INPUT MATERIAL =>

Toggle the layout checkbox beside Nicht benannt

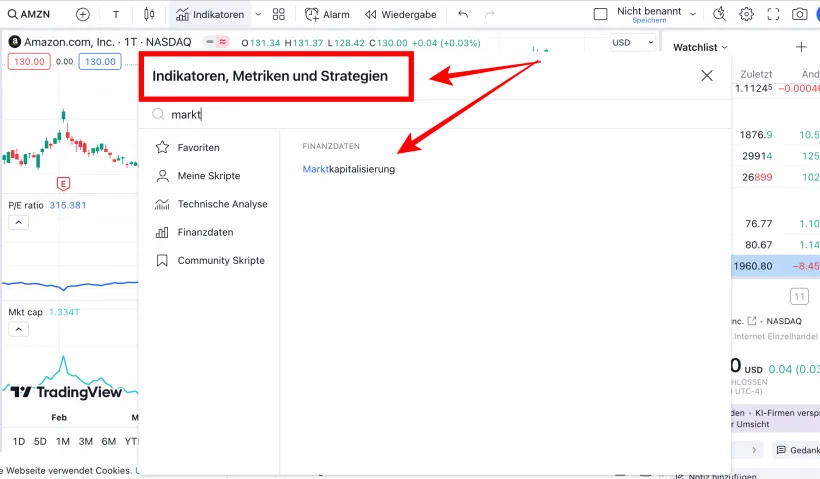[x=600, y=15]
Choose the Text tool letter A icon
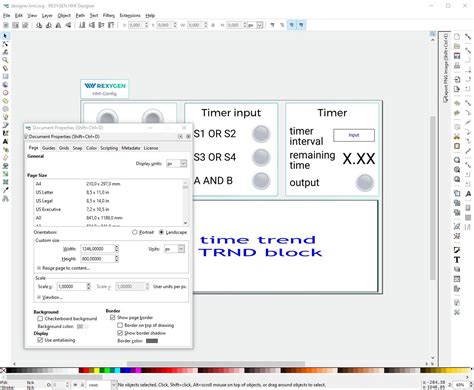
...
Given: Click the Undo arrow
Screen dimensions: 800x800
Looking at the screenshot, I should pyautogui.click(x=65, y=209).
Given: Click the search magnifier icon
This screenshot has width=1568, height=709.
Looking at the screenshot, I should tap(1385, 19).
--
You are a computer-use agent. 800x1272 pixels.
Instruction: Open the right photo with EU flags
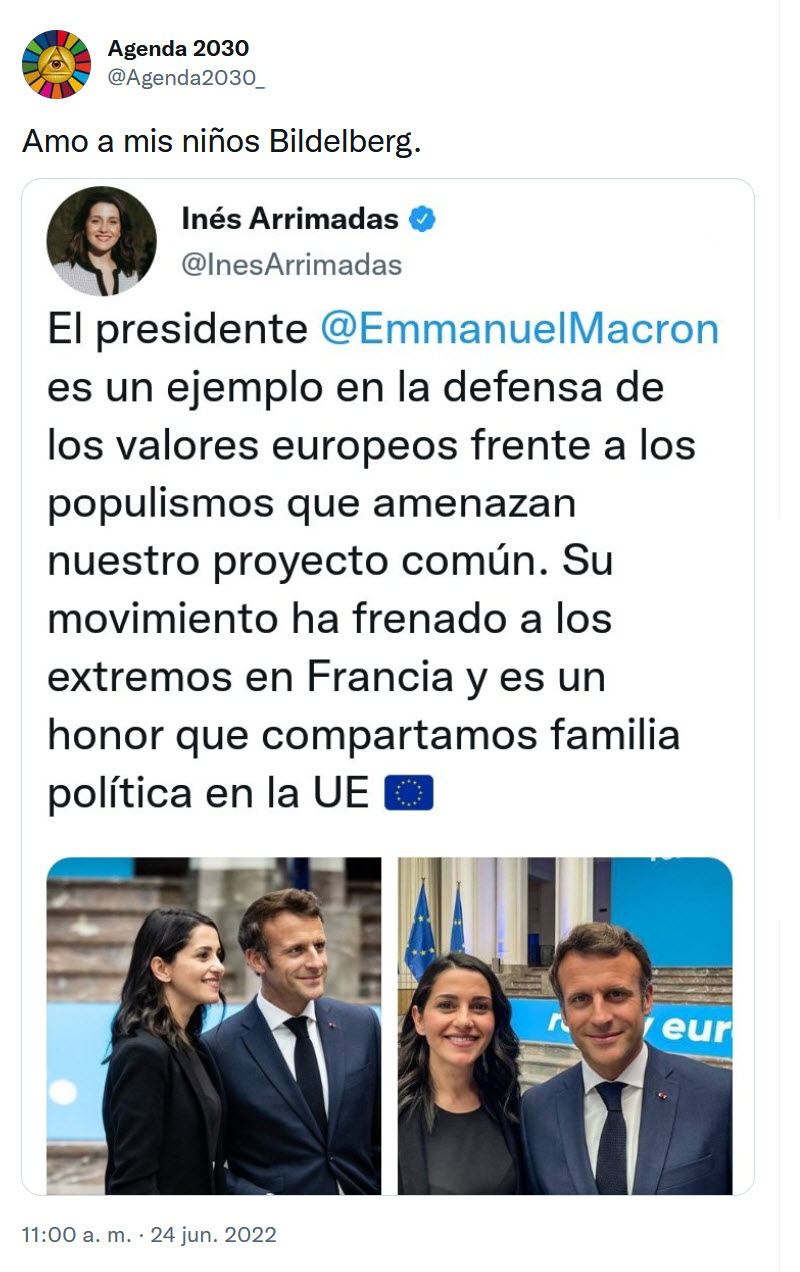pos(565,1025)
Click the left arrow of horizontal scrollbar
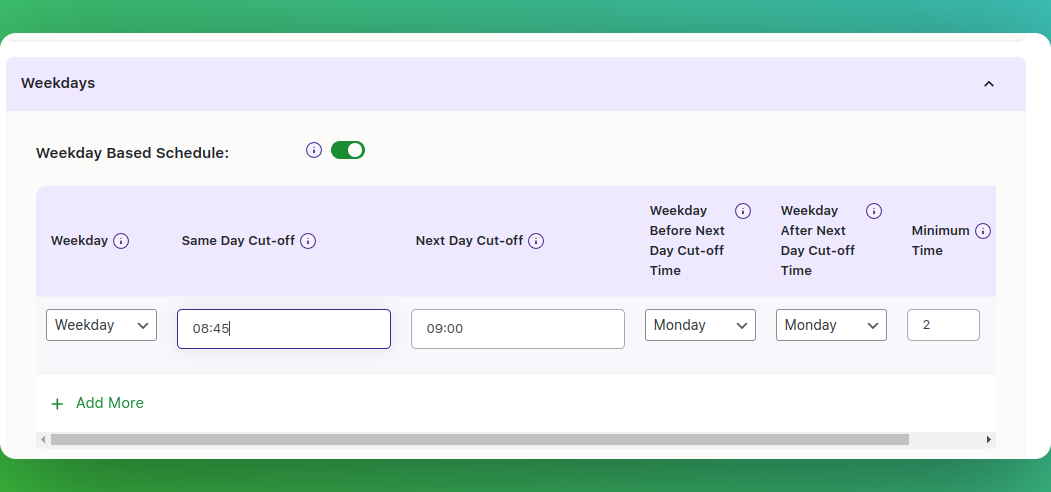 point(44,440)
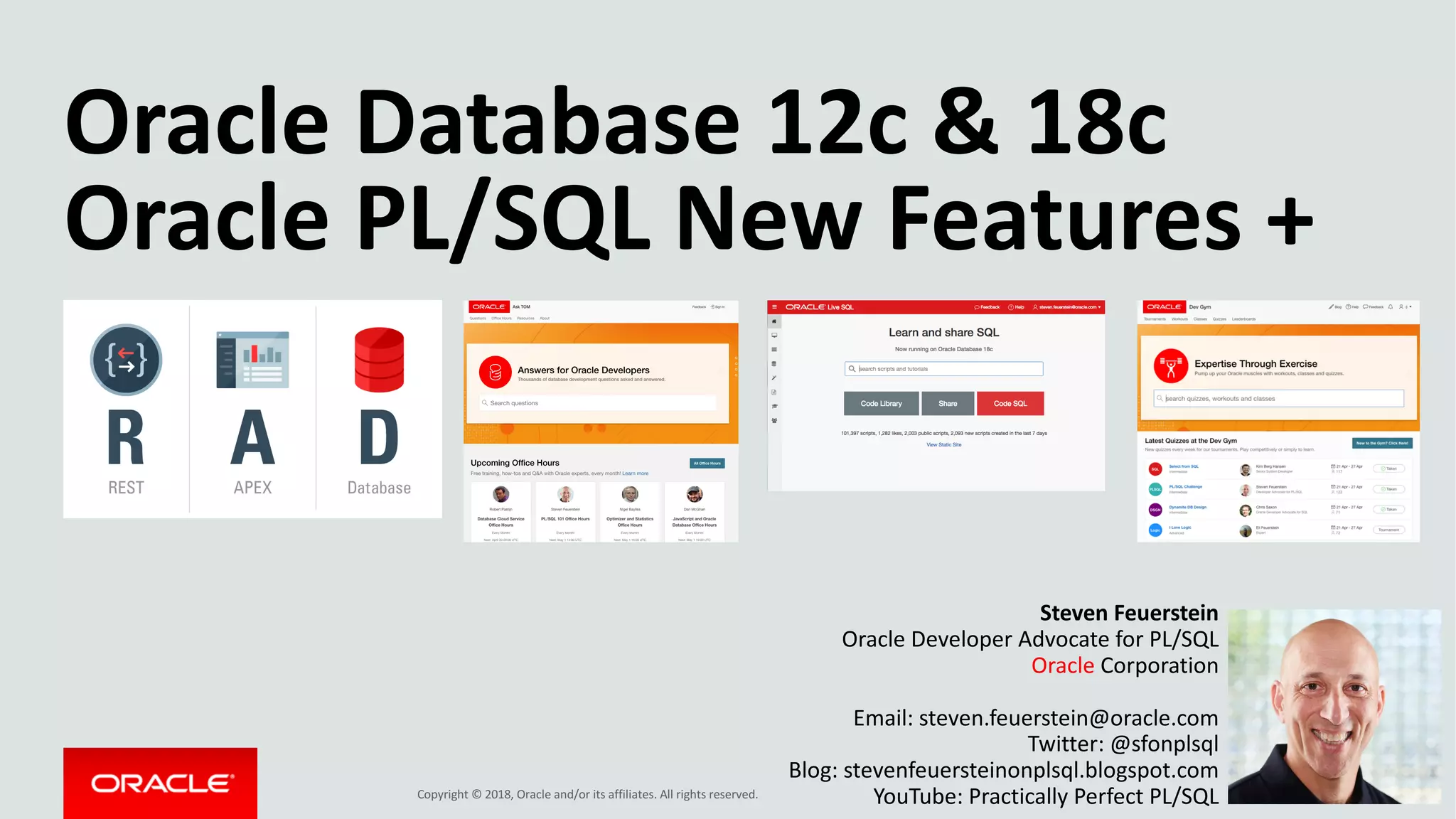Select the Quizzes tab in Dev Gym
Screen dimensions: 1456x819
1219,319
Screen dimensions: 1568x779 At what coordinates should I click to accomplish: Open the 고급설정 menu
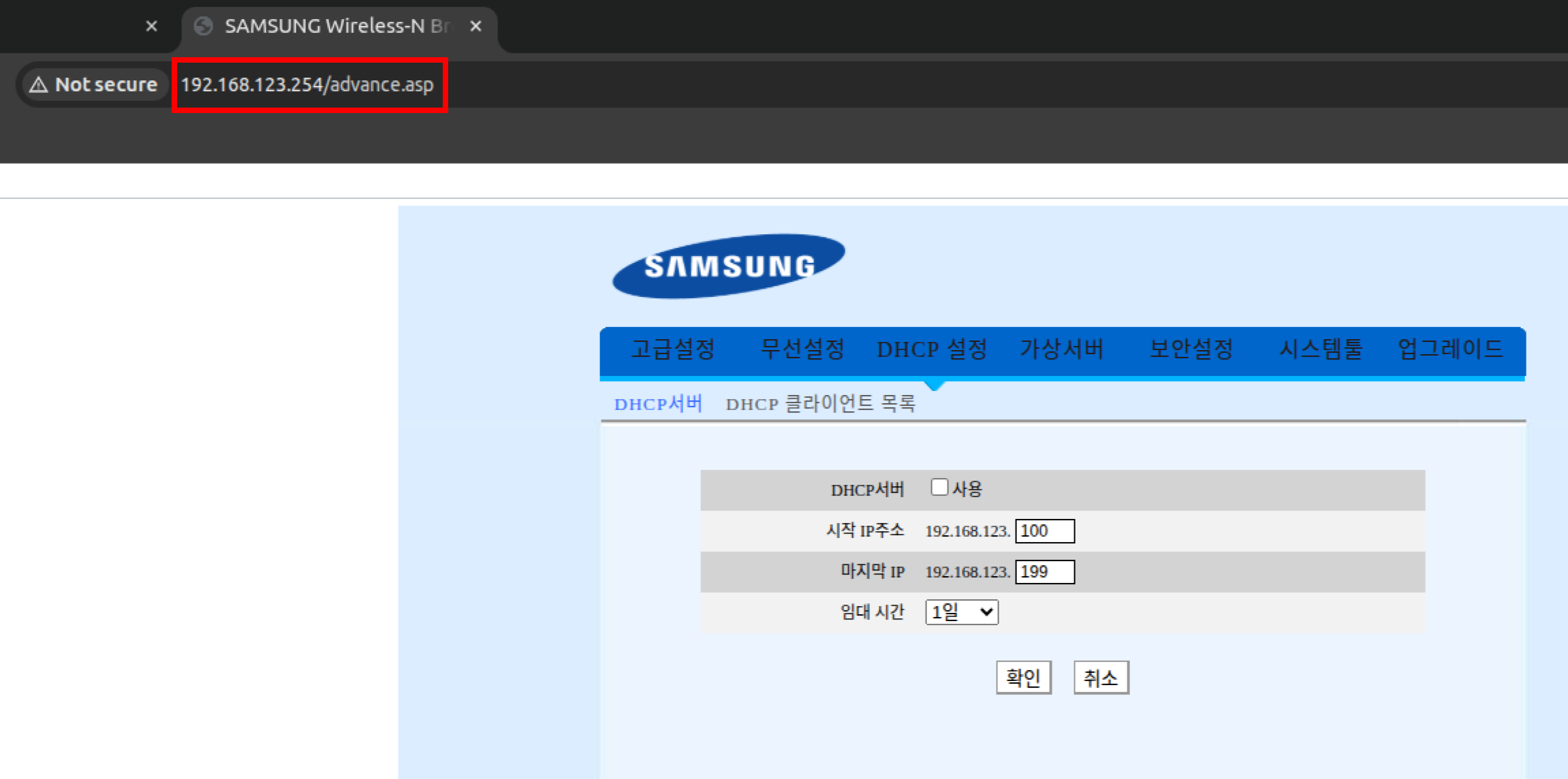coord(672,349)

TASK DIRECTIONS =>
Rescale the items from the line with "Toggle the layout" to the line with "Choose the Text tool letter A icon", both included. Write these lines out again with their requests, multiplying each coordinate in the answers by 1.7 and rounding to whole numbers with halves rounded up, and leave out the pictures.

EXERCISE OUTPUT =>
Toggle the layout checkbox beside Nicht benannt

[x=1020, y=26]
Choose the Text tool letter A icon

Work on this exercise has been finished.